Sin embargo, tras varias semanas, la crisis migratoria sigue en máximos y Merkel se ha encontrado con un nuevo problema, esta vez interno. Su socio en el gobierno, la CSU, a través de su líder Horst Seehofer, ha declarado su incomodidad con la estrategia de la canciller de mostrarse receptiva a la acogida masiva de refugiados. Esta situación se suma a las crecientes críticas en el seno de su propio partido, lo que ha servido de catalizador para una nueva ola mediática y política, con el claro objetivo de presionar a la canciller y dejar en evidencia la falta de acuerdo interno del gobierno alemán.

En último término, estas presiones han llevado a Merkel a ordenar el control de sus fronteras con Austria, una acción acorde al acuerdo de Schengen, que sin embargo está cargada de simbolismo, pues rompe de una manera radical el storytelling de “país de acogida” que tan bien habían construido. El idilio del Gobierno alemán con los refugiados parece haber llegado a su fin tras solo nueve días, y el efecto rebote que esto puede tener en la campaña de imagen puede ser devastador.
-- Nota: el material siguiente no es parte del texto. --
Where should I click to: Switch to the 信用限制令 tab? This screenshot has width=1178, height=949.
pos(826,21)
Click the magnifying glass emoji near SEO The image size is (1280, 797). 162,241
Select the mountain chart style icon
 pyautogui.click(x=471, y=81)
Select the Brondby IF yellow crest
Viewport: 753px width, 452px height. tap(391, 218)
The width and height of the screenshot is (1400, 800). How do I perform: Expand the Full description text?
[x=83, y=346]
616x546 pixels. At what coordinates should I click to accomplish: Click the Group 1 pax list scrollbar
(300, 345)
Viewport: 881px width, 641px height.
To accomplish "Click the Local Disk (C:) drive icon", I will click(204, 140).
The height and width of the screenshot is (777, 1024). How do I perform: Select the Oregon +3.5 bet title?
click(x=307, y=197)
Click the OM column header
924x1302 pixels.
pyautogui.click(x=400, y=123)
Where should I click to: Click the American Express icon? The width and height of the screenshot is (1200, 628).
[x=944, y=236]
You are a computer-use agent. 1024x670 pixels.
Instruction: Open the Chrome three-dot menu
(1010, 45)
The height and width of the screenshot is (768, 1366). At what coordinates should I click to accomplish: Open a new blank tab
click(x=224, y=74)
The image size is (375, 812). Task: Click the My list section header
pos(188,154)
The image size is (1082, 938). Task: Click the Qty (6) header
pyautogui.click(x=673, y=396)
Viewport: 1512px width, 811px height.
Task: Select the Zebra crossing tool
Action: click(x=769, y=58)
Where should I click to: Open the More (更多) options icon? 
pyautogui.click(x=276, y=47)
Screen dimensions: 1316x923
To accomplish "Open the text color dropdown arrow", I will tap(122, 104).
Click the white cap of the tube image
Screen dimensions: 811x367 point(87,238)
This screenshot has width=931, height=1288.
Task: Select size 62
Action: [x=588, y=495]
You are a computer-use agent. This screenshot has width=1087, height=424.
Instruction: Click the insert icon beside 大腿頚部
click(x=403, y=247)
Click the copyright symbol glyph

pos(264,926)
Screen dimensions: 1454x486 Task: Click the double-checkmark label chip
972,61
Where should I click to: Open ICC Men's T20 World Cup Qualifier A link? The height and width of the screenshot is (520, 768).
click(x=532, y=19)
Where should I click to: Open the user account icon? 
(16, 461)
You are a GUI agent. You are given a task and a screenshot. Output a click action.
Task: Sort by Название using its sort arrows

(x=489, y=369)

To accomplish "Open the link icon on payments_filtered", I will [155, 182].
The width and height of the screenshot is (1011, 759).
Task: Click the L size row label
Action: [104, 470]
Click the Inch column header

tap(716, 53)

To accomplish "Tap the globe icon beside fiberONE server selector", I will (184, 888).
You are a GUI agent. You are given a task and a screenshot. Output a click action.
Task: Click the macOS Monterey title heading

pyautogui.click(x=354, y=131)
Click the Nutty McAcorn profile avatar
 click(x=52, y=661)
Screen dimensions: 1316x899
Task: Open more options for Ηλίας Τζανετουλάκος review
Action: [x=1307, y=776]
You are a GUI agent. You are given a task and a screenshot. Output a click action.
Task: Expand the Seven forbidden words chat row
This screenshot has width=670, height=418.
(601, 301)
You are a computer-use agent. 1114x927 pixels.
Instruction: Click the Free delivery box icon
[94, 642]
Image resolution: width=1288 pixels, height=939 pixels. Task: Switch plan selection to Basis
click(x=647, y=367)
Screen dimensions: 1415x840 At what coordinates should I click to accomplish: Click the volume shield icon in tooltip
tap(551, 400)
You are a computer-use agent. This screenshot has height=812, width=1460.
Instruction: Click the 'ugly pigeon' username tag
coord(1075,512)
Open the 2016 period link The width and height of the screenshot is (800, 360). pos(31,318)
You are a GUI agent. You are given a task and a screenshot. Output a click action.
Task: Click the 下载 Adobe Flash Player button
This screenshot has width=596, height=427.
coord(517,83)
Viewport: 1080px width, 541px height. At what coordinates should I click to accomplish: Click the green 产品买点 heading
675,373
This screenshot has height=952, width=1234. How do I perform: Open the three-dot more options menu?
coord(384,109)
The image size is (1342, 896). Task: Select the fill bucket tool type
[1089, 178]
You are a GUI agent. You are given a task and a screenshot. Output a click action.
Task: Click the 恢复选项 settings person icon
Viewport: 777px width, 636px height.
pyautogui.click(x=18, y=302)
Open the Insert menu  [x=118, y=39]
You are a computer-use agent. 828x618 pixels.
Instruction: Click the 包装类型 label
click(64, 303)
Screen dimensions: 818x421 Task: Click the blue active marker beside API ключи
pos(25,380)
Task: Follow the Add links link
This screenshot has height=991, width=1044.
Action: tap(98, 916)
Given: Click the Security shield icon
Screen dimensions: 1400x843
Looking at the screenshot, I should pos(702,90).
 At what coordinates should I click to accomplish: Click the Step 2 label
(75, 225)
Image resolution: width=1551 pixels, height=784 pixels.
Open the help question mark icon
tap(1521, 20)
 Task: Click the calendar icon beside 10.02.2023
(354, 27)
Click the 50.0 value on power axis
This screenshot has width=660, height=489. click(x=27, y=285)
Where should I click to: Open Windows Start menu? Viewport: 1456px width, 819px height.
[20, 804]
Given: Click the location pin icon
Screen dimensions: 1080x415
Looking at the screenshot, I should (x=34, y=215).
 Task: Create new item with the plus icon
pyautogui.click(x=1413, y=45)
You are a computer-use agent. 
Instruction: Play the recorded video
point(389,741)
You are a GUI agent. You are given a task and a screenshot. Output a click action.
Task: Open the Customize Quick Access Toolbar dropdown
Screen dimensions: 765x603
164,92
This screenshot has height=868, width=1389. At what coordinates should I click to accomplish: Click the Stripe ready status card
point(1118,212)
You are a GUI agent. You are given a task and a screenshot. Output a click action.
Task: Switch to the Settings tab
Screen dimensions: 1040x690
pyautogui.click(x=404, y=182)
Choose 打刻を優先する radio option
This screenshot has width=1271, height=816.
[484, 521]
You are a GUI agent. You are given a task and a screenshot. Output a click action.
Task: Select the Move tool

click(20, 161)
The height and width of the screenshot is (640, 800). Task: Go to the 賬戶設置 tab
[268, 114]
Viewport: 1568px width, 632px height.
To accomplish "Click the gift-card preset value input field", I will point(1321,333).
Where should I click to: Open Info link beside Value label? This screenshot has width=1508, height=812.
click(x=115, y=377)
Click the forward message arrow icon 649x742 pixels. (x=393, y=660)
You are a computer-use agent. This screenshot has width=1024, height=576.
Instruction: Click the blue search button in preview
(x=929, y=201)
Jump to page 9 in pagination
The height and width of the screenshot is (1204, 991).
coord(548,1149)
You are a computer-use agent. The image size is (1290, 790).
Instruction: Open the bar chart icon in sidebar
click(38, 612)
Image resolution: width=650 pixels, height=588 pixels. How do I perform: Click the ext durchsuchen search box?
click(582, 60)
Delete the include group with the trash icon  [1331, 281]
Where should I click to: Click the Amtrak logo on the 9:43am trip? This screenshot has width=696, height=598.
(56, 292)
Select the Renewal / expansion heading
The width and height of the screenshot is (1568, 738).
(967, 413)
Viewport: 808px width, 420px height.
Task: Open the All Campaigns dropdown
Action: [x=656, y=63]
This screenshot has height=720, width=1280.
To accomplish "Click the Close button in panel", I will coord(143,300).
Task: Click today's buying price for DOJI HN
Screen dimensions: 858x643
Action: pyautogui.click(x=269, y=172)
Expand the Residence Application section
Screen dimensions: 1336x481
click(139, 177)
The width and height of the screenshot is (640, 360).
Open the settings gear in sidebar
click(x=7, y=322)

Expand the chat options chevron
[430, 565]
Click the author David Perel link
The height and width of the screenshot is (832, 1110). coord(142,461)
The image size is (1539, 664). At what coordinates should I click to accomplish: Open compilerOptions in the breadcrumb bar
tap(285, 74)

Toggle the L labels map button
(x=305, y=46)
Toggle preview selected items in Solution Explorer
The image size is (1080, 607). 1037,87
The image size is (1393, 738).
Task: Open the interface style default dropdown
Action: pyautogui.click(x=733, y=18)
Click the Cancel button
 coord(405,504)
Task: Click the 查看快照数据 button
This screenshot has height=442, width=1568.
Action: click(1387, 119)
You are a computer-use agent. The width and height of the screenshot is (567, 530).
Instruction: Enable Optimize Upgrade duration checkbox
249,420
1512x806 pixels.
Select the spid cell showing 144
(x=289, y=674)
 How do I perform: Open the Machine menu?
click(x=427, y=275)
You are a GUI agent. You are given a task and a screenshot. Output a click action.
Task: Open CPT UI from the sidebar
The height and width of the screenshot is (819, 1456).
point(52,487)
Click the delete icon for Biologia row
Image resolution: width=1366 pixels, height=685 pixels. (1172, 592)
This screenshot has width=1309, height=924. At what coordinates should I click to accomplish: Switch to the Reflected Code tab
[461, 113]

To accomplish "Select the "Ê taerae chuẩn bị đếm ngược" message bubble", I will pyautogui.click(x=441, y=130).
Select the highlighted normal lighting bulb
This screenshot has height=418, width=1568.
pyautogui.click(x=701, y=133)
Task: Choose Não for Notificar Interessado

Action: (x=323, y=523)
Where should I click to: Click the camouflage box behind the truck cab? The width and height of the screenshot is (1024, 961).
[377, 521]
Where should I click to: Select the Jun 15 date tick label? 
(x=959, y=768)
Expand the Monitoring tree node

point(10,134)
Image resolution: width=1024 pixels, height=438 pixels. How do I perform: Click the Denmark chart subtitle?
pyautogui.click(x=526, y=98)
¿Será Merkel capaz de desactivar este foco de conflicto interno y continuar con la estrategia de acogida a los refugiados, que tanto beneficio parece reportarle? Por ahora, lo que parece claro es que el gobierno alemán no tiene todavía definido su proyecto de imagen. Habrá que ver qué ocurre en las próximas semanas, pero todo parece indicar que no se está prestando suficiente atención a la tan necesaria mejora de la reputación y a consolidar una marca país asentada en valores sólidos con los que puedan volver a convertirse en una referencia para el proyecto europeo.